Entering the polis age, Athens had the traditional institutions of other Greek protodemocratic states: an assembly of adult males, an aristocratic council, and annually elected officials. Within this traditional framework the Athenians, between 600 B.C. and 450 B.C., evolved what Greeks regarded as a fully fledged democratic constitution, though the right to vote was given to fewer groups of people than is seen in modern times.

The first steps toward change were taken by Solon in 594 B.C., when he broke the aristocracy's stranglehold on elected offices by establishing wealth rather than birth as the basis of office holding, abolishing the economic obligations of ordinary Athenians to the aristocracy, and allowing the assembly (of which all citizens were equal members) to overrule the decisions of local courts in certain cases. The strength of the Athenian aristocracy was further weakened during the rest of the century by the rise of a type of government known as a tyranny , which is a form of interim rule by a popular strongman (not rule by a ruthless dictator as the modern use of the term suggests to us). The Peisistratids, as the succession of tyrants were called (after the founder of the dynasty, Peisistratos), strengthened Athenian central administration at the expense of the aristocracy by appointing judges throughout the region, producing Athens’ first national coinage, and adding and embellishing festivals that tended to focus attention on Athens rather than on local villages of the surrounding region. By the end of the century, the time was ripe for more change: the tyrants were driven out, and in 508 B.C. a new reformer, Cleisthenes, gave final form to the developments reducing aristocratic control already under way.

*GOALS*.
A – Can you set down the passage on early Athenian democracy word for word, between "Entering the polis" and "in modern times.", inclusive?
B – What traditional institutions did Athens have on entering the polis age, according to the passage on early Athenian democracy?
C – Could you extend the passage on early Athenian democracy, beginning after its final sentence about Cleisthenes?

*INFORMATION SUPPLIED*.
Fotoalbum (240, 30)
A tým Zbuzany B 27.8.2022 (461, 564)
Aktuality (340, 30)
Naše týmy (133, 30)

*SET OF ANSWERS*.
A –
Entering the polis age, Athens had the traditional institutions of other Greek protodemocratic states: an assembly of adult males, an aristocratic council, and annually elected officials. Within this traditional framework the Athenians, between 600 B.C. and 450 B.C., evolved what Greeks regarded as a fully fledged democratic constitution, though the right to vote was given to fewer groups of people than is seen in modern times.

B –
- An assembly of adult males
- An aristocratic council
- Annually elected officials

C –
Cleisthenes' principal contribution to the creation of democracy at Athens was to complete the long process of weakening family and clan structures, especially among the aristocrats, and to set in their place locality-based corporations called demes, which became the point of entry for all civic and most religious life in Athens. Out of the demes were created 10 artificial tribes of roughly equal population. From the demes, by either election or selection, came 500 members of a new council, 6,000 jurors for the courts, 10 generals, and hundreds of commissioners. The assembly was sovereign in all matters but in practice delegated its power to subordinate bodies such as the council, which prepared the agenda for the meetings of the assembly, and courts, which took care of most judicial matters. Various committees acted as an executive branch, implementing policies of the assembly and supervising, for instance, the food and water supplies and public buildings. This wide-scale participation by the citizenry in the government distinguished the democratic form of the Athenian polis from other less liberal forms.

The effect of Cleisthenes’ reforms was to establish the superiority of the Athenian community as a whole over local institutions without destroying them. National politics rather than local or deme politics became the focal point. At the same time, entry into national politics began at the deme level and gave local loyalty a new focus: Athens itself. Over the next two centuries the implications of Cleisthenes’ reforms were fully exploited.

During the fifth century B.C. the council of 500 was extremely influential in shaping policy. In the next century, however, it was the mature assembly that took on decision-making responsibility. By any measure other than that of the aristocrats, who had been upstaged by the supposedly inferior "people", the Athenian democracy was a stunning success. Never before, or since, have so many people been involved in the serious business of self-governance. It was precisely this opportunity to participate in public life that provided a stimulus for the brilliant unfolding of classical Greek culture.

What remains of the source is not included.